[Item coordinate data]
☆ ☆ ☆
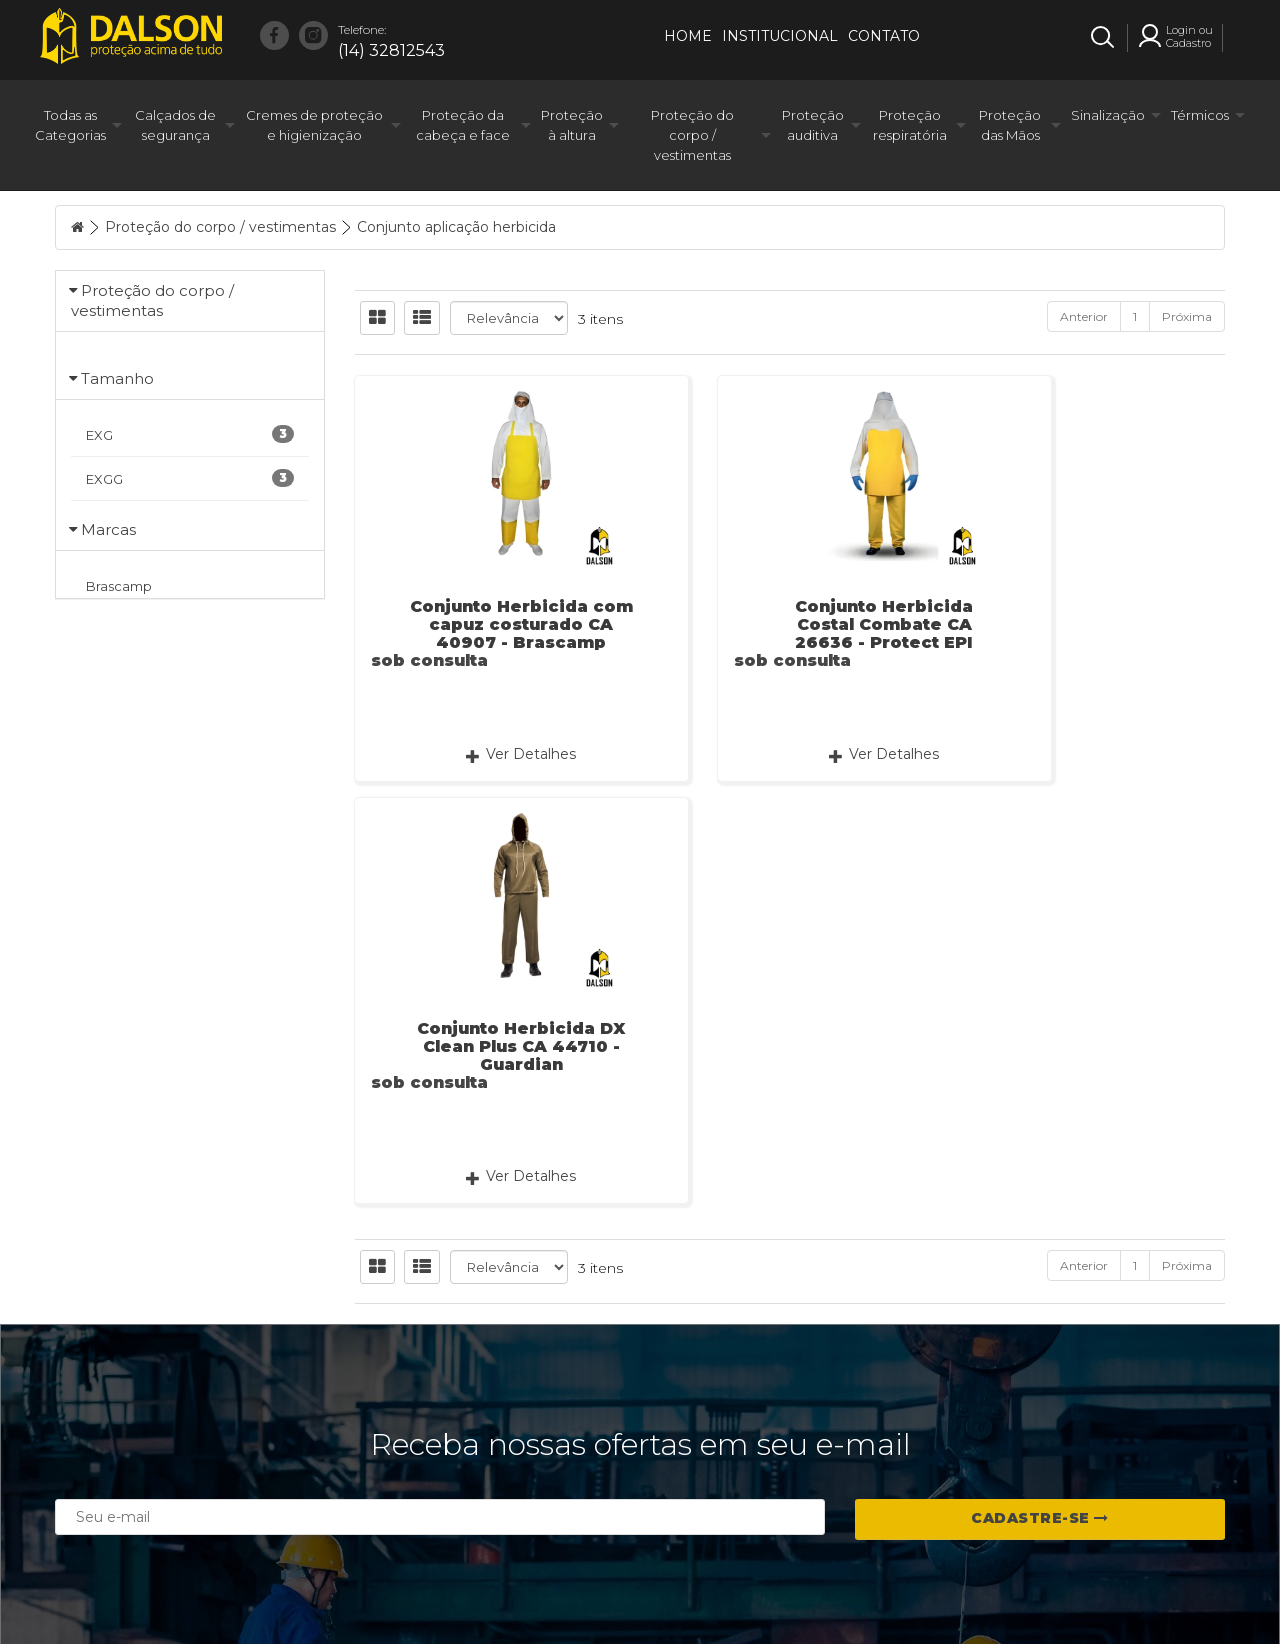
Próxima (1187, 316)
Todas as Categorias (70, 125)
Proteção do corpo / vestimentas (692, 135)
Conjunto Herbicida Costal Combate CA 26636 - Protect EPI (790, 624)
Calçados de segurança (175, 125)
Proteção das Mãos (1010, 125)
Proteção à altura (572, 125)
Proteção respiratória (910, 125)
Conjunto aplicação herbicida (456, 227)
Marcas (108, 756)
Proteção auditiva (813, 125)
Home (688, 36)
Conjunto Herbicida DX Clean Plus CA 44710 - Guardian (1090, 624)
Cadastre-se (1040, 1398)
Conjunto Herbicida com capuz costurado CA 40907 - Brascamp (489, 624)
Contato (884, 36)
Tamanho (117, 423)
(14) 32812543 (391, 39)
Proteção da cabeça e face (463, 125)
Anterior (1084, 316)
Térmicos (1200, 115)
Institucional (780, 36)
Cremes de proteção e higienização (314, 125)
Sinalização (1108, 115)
☆ ☆ ☆
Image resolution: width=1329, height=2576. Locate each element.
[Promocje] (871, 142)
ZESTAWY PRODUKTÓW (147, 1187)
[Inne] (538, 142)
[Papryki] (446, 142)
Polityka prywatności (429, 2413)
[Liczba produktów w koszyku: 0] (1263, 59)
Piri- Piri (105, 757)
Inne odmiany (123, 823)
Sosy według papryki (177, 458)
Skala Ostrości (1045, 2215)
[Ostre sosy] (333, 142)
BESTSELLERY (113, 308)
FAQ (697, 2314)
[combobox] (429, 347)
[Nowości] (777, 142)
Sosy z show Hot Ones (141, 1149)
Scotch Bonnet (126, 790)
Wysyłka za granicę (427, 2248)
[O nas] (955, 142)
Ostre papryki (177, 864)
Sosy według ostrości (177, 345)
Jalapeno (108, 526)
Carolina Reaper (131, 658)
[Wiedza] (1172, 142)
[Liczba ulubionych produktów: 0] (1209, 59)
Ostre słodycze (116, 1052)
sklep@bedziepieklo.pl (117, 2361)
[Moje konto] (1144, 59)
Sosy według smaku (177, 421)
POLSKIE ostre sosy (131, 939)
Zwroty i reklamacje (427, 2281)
☆ ☆ ☆
WHAT THE TASK REQUIRES:
Duplicate the records above from the line containing "[O nas] (955, 142)" through the line containing "Zwroty i reklamacje (427, 2281)", both included.

EXERCISE SOLUTION:
[O nas] (955, 142)
Ostre papryki (177, 864)
Sosy według ostrości (177, 345)
Jalapeno (108, 526)
Carolina Reaper (131, 658)
[Wiedza] (1172, 142)
[Liczba ulubionych produktów: 0] (1209, 59)
Ostre słodycze (116, 1052)
sklep@bedziepieklo.pl (117, 2361)
[Moje konto] (1144, 59)
Sosy według smaku (177, 421)
POLSKIE ostre sosy (131, 939)
Zwroty i reklamacje (427, 2281)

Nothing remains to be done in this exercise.